■ ABOUT THIS TASK
Scan the entries for lines with the word "price", then copy those lines.

[Items from a dataset]
►

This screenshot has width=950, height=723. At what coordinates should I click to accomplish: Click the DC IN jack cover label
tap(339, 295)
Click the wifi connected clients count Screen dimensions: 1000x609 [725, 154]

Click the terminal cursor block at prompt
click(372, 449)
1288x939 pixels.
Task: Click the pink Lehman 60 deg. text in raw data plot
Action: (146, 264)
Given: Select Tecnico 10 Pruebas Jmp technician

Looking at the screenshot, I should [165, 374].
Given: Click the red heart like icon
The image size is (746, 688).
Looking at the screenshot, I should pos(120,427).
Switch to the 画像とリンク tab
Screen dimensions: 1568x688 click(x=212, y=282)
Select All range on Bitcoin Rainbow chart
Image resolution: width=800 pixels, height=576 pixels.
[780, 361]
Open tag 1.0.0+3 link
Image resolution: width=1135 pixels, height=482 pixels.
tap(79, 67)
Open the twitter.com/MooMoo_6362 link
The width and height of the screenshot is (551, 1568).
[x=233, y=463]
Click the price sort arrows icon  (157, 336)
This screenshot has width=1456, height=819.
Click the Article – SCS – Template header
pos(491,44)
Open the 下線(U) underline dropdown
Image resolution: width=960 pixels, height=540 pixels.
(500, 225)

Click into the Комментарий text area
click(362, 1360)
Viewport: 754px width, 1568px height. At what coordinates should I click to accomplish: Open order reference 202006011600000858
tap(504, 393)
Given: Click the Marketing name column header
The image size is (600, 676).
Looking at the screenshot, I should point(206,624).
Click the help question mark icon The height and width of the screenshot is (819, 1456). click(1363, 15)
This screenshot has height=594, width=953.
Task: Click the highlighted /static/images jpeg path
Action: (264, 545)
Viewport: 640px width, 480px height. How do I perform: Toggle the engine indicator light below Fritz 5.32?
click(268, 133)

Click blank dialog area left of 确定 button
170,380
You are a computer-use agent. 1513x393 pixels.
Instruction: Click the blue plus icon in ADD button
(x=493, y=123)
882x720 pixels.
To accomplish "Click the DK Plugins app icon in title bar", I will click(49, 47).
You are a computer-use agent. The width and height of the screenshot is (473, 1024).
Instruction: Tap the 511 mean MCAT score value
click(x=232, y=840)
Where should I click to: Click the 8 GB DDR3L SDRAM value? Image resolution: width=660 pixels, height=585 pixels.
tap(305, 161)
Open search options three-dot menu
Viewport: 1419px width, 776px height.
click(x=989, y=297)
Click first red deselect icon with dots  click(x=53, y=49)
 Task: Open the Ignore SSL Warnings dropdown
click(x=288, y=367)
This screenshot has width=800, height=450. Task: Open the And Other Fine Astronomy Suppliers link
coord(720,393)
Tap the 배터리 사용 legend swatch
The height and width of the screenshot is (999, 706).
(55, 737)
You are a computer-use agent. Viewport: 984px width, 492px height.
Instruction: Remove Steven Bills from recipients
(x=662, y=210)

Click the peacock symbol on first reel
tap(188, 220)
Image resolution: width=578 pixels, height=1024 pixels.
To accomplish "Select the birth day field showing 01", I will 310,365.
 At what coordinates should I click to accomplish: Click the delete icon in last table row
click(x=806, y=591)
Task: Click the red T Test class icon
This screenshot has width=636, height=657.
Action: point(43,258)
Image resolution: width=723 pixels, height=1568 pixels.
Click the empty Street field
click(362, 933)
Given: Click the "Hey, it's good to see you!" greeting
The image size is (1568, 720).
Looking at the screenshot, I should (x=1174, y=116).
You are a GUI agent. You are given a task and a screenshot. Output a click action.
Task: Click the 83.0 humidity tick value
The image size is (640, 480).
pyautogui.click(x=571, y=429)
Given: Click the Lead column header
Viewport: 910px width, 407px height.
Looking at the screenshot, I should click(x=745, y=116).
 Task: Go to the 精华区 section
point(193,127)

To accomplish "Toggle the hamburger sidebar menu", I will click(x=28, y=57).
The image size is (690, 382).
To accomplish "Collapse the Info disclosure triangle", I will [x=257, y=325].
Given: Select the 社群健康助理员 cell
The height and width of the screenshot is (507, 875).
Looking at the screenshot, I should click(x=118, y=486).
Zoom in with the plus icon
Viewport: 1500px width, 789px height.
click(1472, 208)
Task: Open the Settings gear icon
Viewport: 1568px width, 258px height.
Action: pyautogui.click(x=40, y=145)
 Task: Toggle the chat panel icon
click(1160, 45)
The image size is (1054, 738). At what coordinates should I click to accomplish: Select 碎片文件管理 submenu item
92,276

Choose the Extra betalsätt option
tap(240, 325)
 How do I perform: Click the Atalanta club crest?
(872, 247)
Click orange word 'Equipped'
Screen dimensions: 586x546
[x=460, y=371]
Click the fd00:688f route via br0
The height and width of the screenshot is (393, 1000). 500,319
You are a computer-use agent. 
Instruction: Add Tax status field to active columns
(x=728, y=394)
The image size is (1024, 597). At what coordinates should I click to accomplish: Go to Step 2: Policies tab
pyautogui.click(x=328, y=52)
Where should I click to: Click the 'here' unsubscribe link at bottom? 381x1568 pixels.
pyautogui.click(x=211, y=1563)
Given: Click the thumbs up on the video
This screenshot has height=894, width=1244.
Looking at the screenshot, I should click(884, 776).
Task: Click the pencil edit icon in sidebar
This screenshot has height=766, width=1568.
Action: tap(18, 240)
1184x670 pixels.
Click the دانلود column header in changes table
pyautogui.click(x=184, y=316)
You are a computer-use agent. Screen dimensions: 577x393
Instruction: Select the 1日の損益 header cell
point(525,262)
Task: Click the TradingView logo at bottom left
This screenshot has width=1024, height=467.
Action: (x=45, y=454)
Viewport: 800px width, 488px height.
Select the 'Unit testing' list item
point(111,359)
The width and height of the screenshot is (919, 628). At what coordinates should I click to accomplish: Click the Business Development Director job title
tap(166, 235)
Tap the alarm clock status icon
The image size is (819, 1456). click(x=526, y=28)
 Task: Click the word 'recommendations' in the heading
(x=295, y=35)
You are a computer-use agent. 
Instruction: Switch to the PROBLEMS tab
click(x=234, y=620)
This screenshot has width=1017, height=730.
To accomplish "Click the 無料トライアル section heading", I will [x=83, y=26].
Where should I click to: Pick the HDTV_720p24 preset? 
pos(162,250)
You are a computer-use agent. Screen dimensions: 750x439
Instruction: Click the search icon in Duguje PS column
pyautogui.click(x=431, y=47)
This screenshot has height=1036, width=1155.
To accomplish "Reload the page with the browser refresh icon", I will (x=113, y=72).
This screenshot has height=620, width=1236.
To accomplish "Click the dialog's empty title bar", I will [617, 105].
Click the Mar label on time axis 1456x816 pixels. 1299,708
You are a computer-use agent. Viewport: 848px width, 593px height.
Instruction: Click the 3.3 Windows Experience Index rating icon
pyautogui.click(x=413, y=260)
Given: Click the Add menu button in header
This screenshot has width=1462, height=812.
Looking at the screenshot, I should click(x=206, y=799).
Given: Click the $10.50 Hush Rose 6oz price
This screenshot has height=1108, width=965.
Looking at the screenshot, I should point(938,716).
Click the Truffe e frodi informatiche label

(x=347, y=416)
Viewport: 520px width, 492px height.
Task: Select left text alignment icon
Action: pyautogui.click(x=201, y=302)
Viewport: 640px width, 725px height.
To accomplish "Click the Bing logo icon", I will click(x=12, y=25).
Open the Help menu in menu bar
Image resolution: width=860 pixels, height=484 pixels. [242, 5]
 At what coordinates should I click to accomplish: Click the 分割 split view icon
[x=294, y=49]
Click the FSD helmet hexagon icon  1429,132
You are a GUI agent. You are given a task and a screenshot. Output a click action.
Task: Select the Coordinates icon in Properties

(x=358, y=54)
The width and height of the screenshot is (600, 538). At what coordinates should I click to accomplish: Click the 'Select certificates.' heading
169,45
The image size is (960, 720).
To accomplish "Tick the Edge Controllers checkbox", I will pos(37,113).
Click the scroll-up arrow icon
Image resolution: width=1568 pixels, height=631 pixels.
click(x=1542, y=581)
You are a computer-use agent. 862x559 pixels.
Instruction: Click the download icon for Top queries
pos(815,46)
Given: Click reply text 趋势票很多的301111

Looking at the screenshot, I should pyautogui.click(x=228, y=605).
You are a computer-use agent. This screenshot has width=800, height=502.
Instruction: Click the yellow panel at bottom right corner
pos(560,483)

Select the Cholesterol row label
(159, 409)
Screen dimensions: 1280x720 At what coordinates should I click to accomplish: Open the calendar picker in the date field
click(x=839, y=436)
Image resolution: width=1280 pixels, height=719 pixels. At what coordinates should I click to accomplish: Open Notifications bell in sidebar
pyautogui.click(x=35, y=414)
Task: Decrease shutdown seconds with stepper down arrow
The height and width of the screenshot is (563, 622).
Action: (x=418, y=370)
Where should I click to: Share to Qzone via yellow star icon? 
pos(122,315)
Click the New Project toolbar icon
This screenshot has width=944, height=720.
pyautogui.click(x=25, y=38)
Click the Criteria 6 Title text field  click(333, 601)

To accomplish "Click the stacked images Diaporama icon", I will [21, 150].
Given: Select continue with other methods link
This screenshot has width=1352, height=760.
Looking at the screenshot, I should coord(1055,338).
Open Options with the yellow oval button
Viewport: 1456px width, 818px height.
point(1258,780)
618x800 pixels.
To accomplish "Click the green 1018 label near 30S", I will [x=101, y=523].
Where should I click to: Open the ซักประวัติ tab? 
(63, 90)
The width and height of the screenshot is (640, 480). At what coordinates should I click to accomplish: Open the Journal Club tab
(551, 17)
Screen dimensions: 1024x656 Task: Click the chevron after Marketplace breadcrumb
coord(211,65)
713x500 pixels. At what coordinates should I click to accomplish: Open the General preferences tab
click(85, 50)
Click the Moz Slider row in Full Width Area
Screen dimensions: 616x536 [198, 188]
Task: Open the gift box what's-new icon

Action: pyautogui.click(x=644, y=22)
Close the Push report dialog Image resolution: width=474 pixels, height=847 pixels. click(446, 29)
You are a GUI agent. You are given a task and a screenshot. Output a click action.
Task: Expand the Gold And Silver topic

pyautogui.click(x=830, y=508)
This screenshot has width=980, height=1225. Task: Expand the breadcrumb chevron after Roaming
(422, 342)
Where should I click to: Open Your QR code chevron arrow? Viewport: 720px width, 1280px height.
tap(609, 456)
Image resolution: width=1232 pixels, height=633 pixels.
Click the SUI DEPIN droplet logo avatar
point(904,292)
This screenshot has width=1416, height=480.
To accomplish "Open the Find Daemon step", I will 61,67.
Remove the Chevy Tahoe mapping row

◄

■ RESULT
Click the price sort arrows icon  (157, 336)
Given: Click the $10.50 Hush Rose 6oz price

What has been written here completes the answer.